Brighton Photography Biennale 2008 – “Memory of fire the war of images and images of war”, Brighton, United Kingdom, Europe.
Memory of fire the war of images and images of war
A Biennale of photographic work depicting images derived from the theme of war, both past and present. Photographic prints and installation work.
The pieces in this exhibition combine an ample cross section of the good, the bad and the common ugliness that is so indexical to war. The subject matter on offer ranges from the generic to the sublime harnessing the exotic reigns of otherness coupled with the highly emotive charge which is essentially endemic to most photojournalism especially within the expanse of war. The artists feature: Adam Broomberg and Oliver Chanarin, Andrew Stern, Antonio Turok, Ashley Gilbertson, Bruno Stevens, Don McCullin, Frank Hurley, Geert Van Kesteren, Ghaith Abdul-Ahad, Harriet Logan, Jonathan Moller, Julian Germain, Kael Alford, Larry Burrows, Paul Seawright Philip Jones Griffiths, Sebastiao Salgado, Simon Norfolk, Stephanie Sinclair, Susan Meiselas, Thomas Hirschhorn and Tim Page.
The subject matter
After reading the exhibition’s title one might be guilty for a moment of owning that the work may suffer the surfeit of unparalleled sameness and vapidity which can often occlude the reception and appreciation of photographic journalism as an art form. Nevertheless in this year’s Biennale, the artists are guilty of anything but that in fact their only crime is the obverse. Although the title may jar in one’s ear, the work on view is a clever combination of historical, modern and contemporary photography treated via traditional and non-traditional mediation.
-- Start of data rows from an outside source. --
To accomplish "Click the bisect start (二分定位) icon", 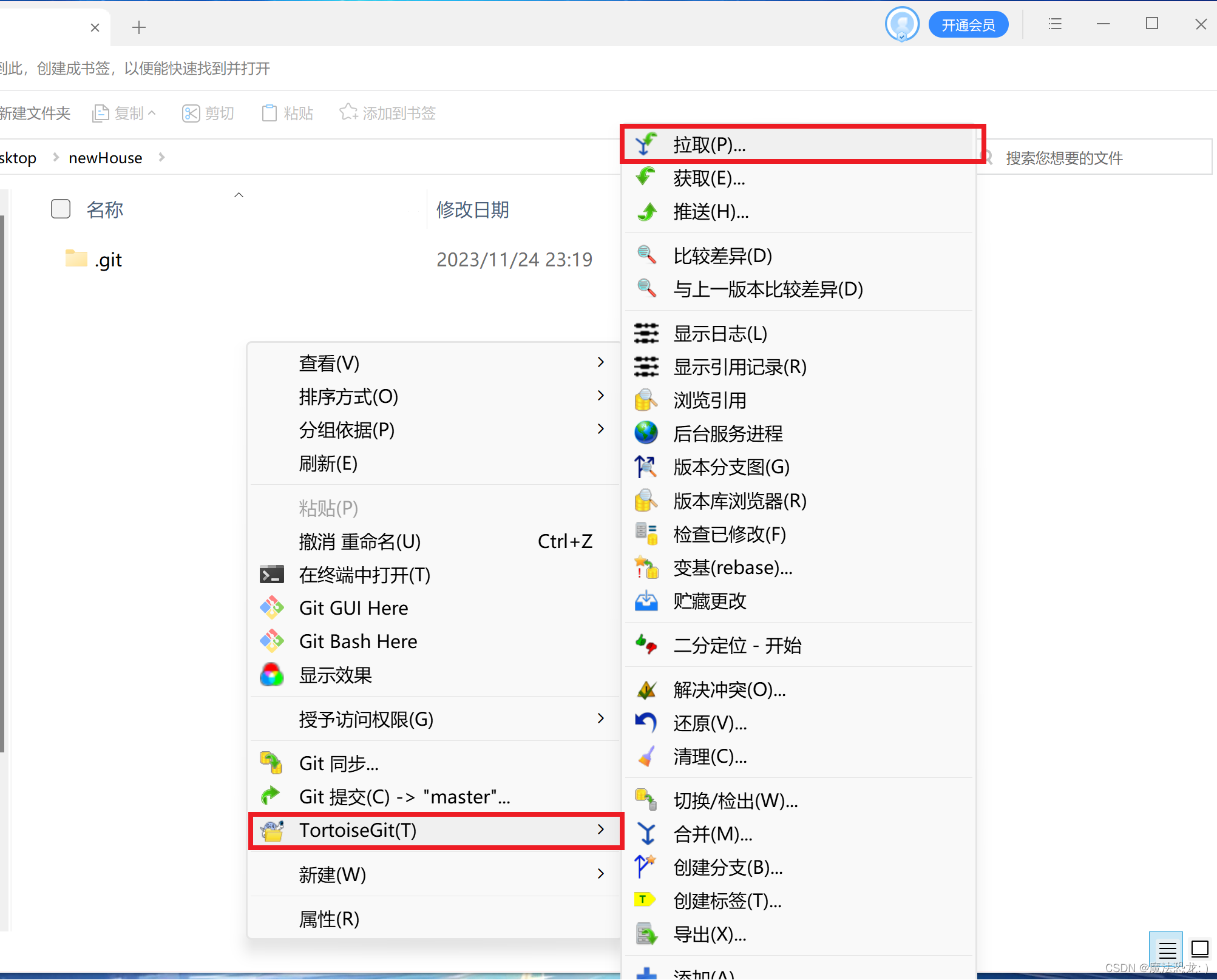I will tap(646, 645).
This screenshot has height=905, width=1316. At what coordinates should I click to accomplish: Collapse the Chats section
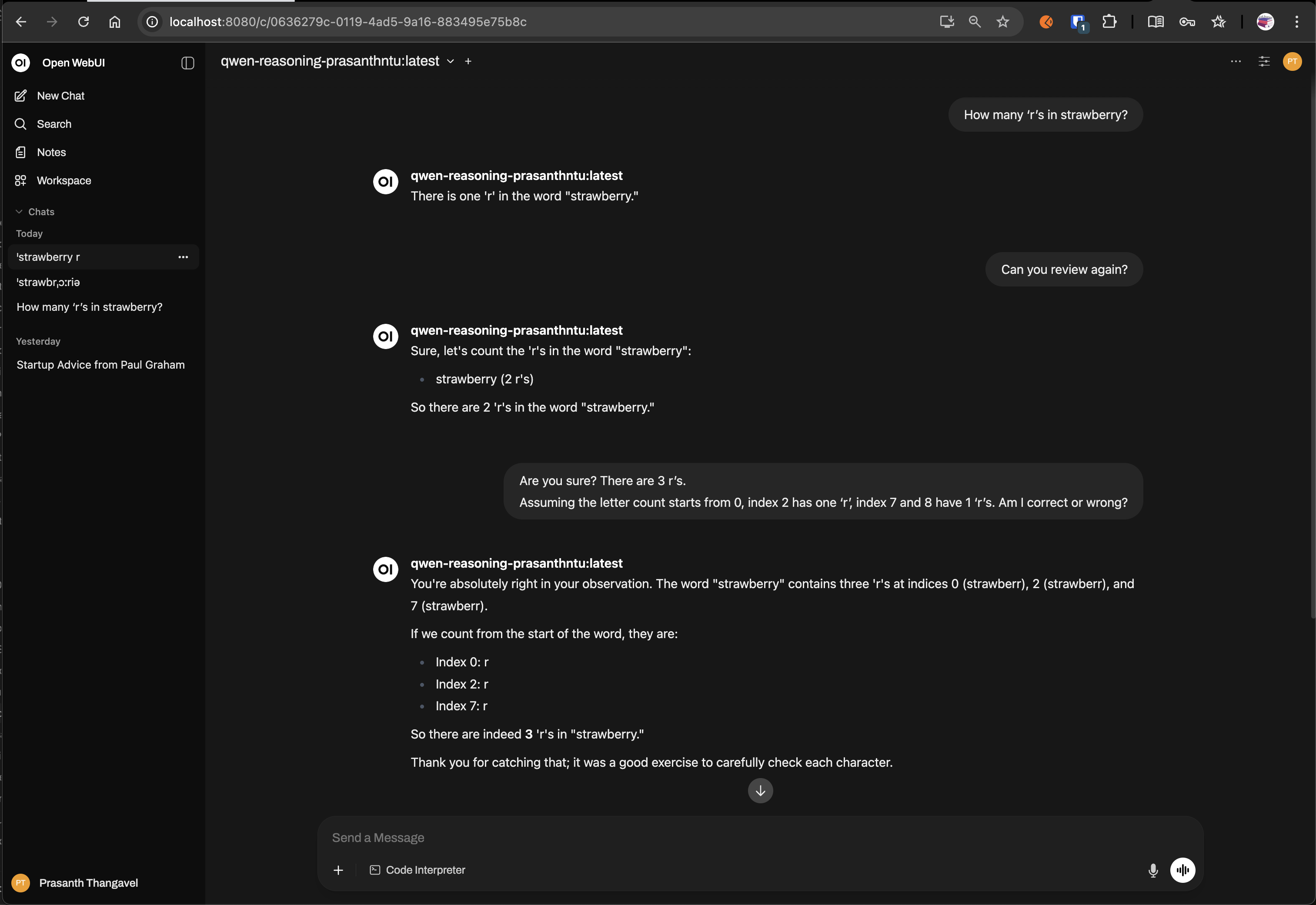35,212
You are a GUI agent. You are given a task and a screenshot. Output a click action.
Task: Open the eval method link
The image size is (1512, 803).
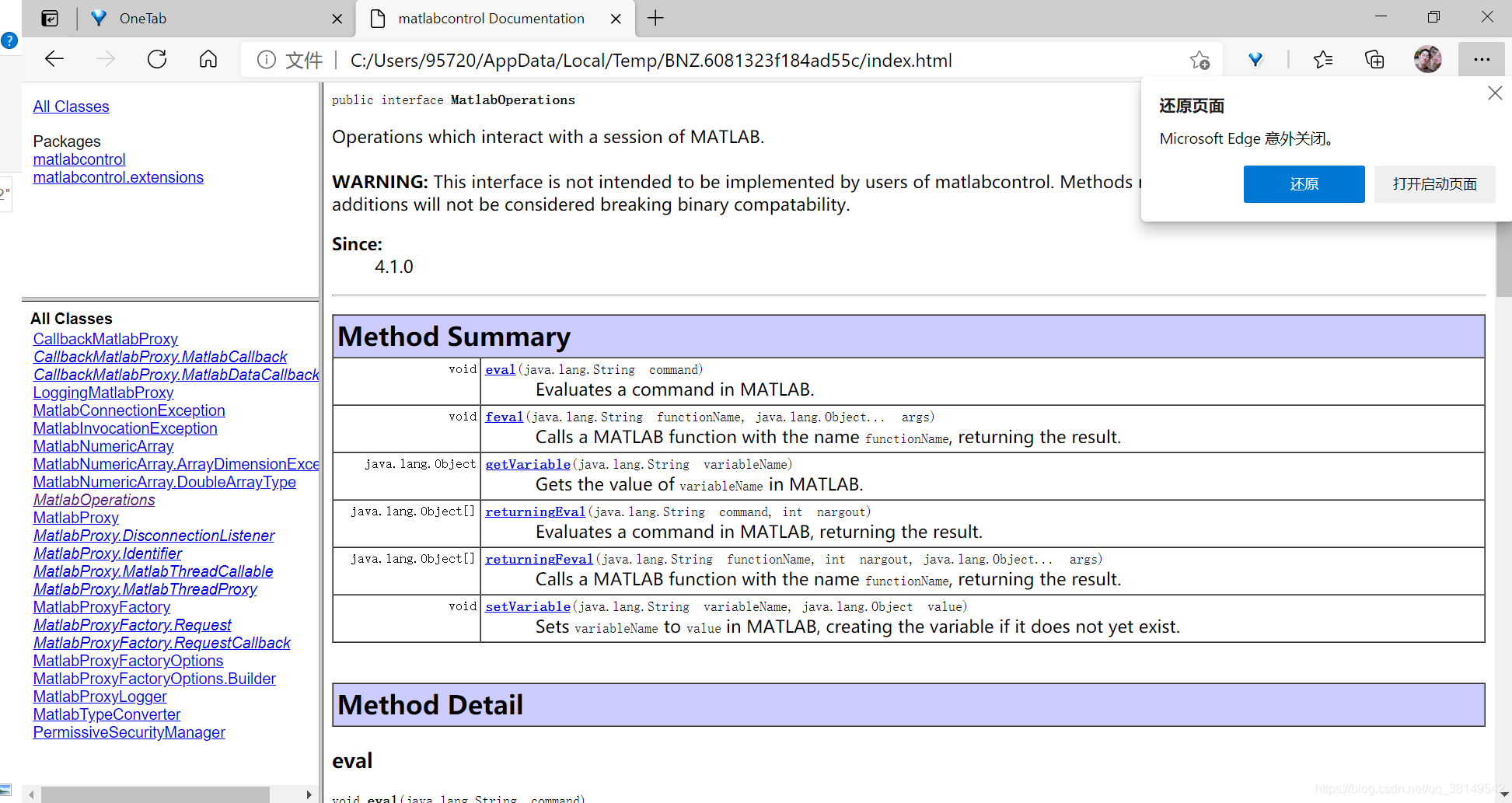tap(500, 369)
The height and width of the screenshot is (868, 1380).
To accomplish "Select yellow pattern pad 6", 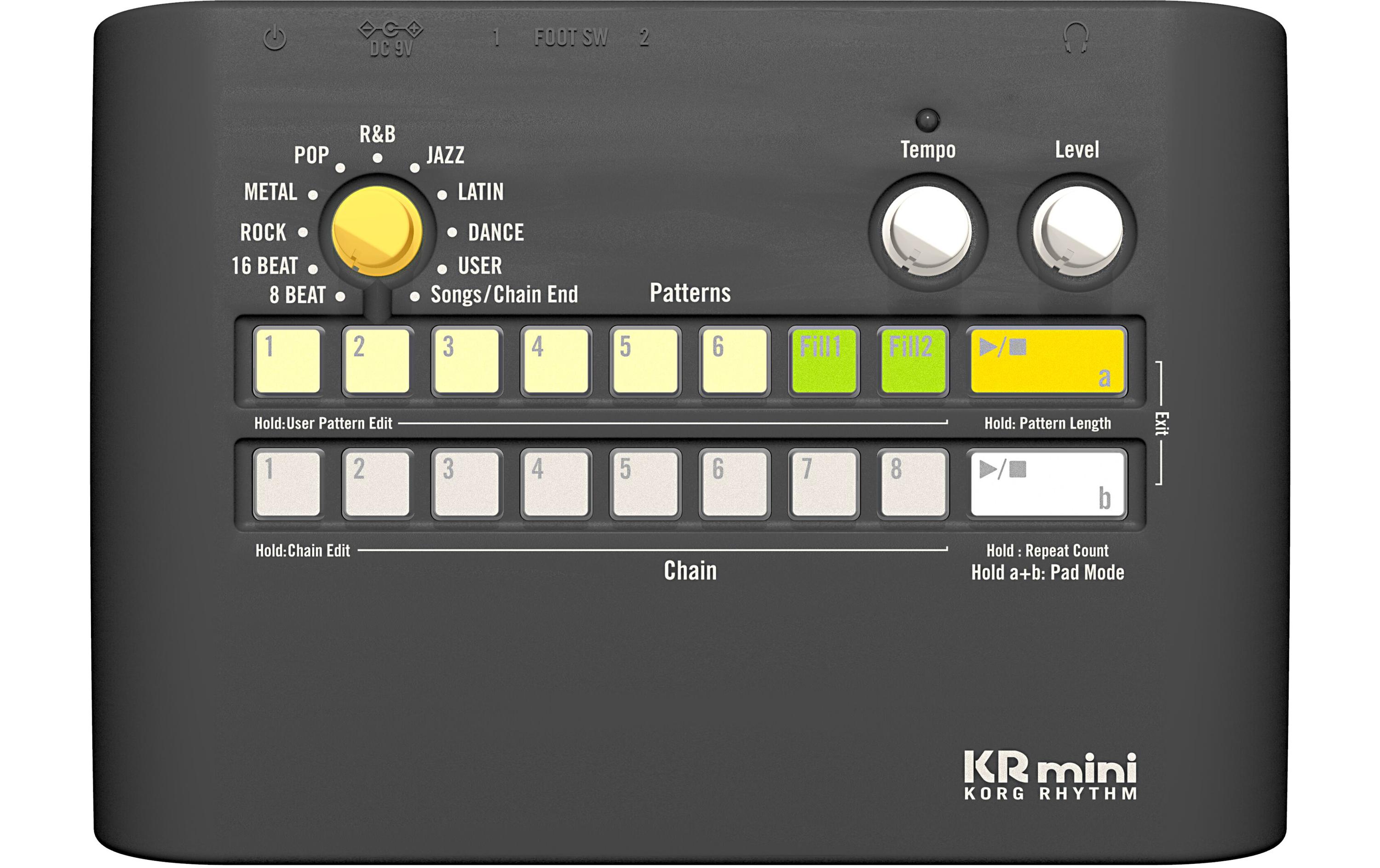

Everyone one is equally other to another, it is the degree of this otherness by which we pronounce our similarity and derive ourselves. Nowhere save in the art of war does the concept of otherness (expounded by Edward Said), gain such momentum, and there is no other apparatus than the camera through which one is able to capture that alterity with such real-time immediacy and impact. At the moment the photographer releases the shutter a double retinal impact occurs both for photographer and posterity. However there should be a note that the public and the art world be careful not to venerate such images of harsh reality as (fine) art but rather use them as a reminder of how things should not be.
Photojournalism as art
The image of war in itself is conceptually no more interesting than images of anything else. Of course this does not mean that photojournalistic images lack quality in themselves, a good photo is a good photo after all and the majority of photojournalism is passing good. While it can be acknowledged as a form of art worthy of debate it should not be conflated with fine art. An artist can take photojournalism and from it build a formal structure by which he/she may create some true works of art, but in truth photojournalism cannot do the converse – this is because an artist constructs his art essentially by his own will and volition and in contrast a photojournalist’s mise en scene is preconstructed where his/her task is to record and document events.
A thought provoking and interesting collection of images which describe some of the horror, power, pain, destruction, injustice and nobility of war.